We hard-stop the forecast at 90 days. Ask for a date further out and the page says “beyond forecast range, check back closer to your date” rather than fabricating a band. Provider pricing is driven by business decisions, not a market we can extrapolate indefinitely, so a longer horizon would be guesswork dressed up as analysis.

When there isn't enough data

A forecast needs enough observations over a long enough span to mean anything. Until a SKU has accumulated a meaningful history, the page shows the current price with no forward band and explains that the forecast is still warming up. We would rather show nothing than show a confident-looking line drawn from three data points.

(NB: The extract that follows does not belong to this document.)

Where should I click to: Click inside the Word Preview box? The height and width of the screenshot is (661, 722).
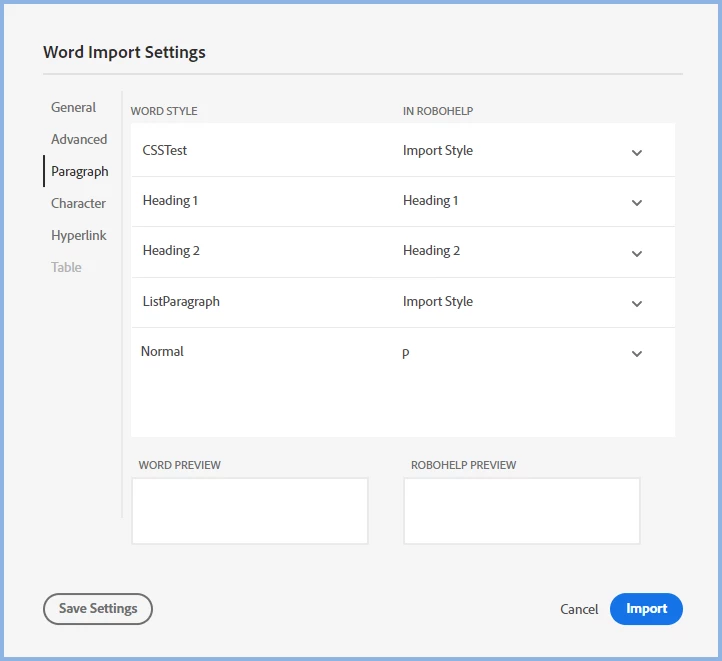click(250, 511)
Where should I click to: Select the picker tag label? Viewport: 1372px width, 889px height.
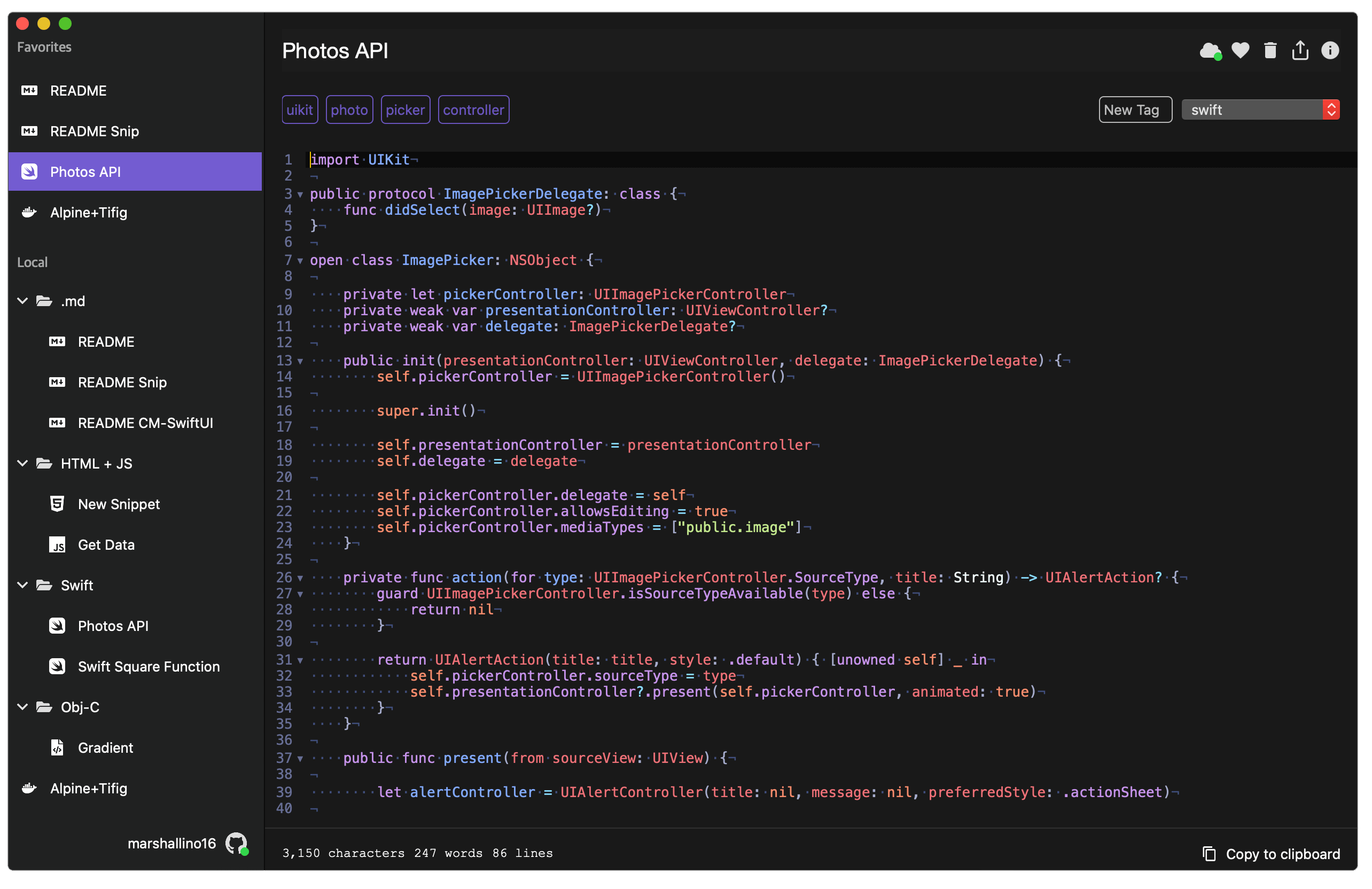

Provenance on every forecast

No forecast appears without its receipts. Each one can be expanded to show, in plain language:

  • N observations: how many price points the forecast is built from.
  • Date range: the first and last observation dates.
  • Sources: which provider feeds the data came from.
  • Last refresh: how recently we pulled fresh prices.
  • Model: the method named above.
  • Why this confidence: a one-line reason, for example “target date is 47 days out, so Medium”.

A forecast, not a prediction

This is a forecast, not a promise. It is a transparent, interpretable read on where prices have been heading, useful for deciding whether to rent today, wait a week, or wait a couple of months. It cannot know when a provider will rewrite its rate card overnight. We chose an auditable quantile-and-drift method over a black-box model precisely so you can see how every number was reached and judge it for yourself.